What to do =
Produce again, without any change, the lines running from the one with "Viewport: 1146px width, 645px" through the final line of the data below, and only those.
START Information provided
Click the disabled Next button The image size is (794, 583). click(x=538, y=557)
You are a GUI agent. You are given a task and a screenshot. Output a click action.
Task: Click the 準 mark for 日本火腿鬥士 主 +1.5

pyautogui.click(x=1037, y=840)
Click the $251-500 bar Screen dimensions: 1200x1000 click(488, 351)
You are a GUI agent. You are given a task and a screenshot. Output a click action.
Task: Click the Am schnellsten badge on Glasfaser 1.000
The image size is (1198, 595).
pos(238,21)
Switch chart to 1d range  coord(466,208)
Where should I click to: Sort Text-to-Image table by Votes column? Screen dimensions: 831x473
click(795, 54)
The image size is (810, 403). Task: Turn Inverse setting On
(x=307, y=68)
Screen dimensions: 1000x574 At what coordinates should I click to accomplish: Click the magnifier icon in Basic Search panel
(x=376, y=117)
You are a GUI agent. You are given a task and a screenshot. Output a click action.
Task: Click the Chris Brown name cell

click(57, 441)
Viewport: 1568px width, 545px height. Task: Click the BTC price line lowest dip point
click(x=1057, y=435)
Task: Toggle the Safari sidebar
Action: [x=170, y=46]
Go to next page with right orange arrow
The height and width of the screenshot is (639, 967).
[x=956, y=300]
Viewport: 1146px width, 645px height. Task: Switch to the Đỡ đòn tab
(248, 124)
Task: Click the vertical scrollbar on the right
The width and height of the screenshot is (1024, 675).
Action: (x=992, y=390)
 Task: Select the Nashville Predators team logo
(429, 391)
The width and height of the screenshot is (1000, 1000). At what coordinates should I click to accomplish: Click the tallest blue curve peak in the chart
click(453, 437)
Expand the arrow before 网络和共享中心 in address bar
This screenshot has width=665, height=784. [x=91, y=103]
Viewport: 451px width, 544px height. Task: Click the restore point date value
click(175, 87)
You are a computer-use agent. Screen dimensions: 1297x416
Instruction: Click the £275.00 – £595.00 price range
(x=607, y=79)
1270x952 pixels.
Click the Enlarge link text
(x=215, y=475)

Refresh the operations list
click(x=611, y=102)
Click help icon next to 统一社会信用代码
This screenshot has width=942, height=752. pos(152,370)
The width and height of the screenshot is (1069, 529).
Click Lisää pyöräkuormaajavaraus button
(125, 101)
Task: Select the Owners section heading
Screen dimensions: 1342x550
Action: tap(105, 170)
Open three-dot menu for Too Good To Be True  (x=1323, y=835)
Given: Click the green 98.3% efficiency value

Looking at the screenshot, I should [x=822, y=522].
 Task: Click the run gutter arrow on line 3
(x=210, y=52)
END Information provided
Problem solution =
Viewport: 1146px width, 645px height. Task: Switch to the Đỡ đòn tab
(248, 124)
Task: Click the vertical scrollbar on the right
The width and height of the screenshot is (1024, 675).
Action: (x=992, y=390)
 Task: Select the Nashville Predators team logo
(429, 391)
The width and height of the screenshot is (1000, 1000). At what coordinates should I click to accomplish: Click the tallest blue curve peak in the chart
click(453, 437)
Expand the arrow before 网络和共享中心 in address bar
This screenshot has width=665, height=784. [x=91, y=103]
Viewport: 451px width, 544px height. Task: Click the restore point date value
click(175, 87)
You are a computer-use agent. Screen dimensions: 1297x416
Instruction: Click the £275.00 – £595.00 price range
(x=607, y=79)
1270x952 pixels.
Click the Enlarge link text
(x=215, y=475)

Refresh the operations list
click(x=611, y=102)
Click help icon next to 统一社会信用代码
This screenshot has width=942, height=752. pos(152,370)
The width and height of the screenshot is (1069, 529).
Click Lisää pyöräkuormaajavaraus button
(125, 101)
Task: Select the Owners section heading
Screen dimensions: 1342x550
Action: tap(105, 170)
Open three-dot menu for Too Good To Be True  (x=1323, y=835)
Given: Click the green 98.3% efficiency value

Looking at the screenshot, I should [x=822, y=522].
 Task: Click the run gutter arrow on line 3
(x=210, y=52)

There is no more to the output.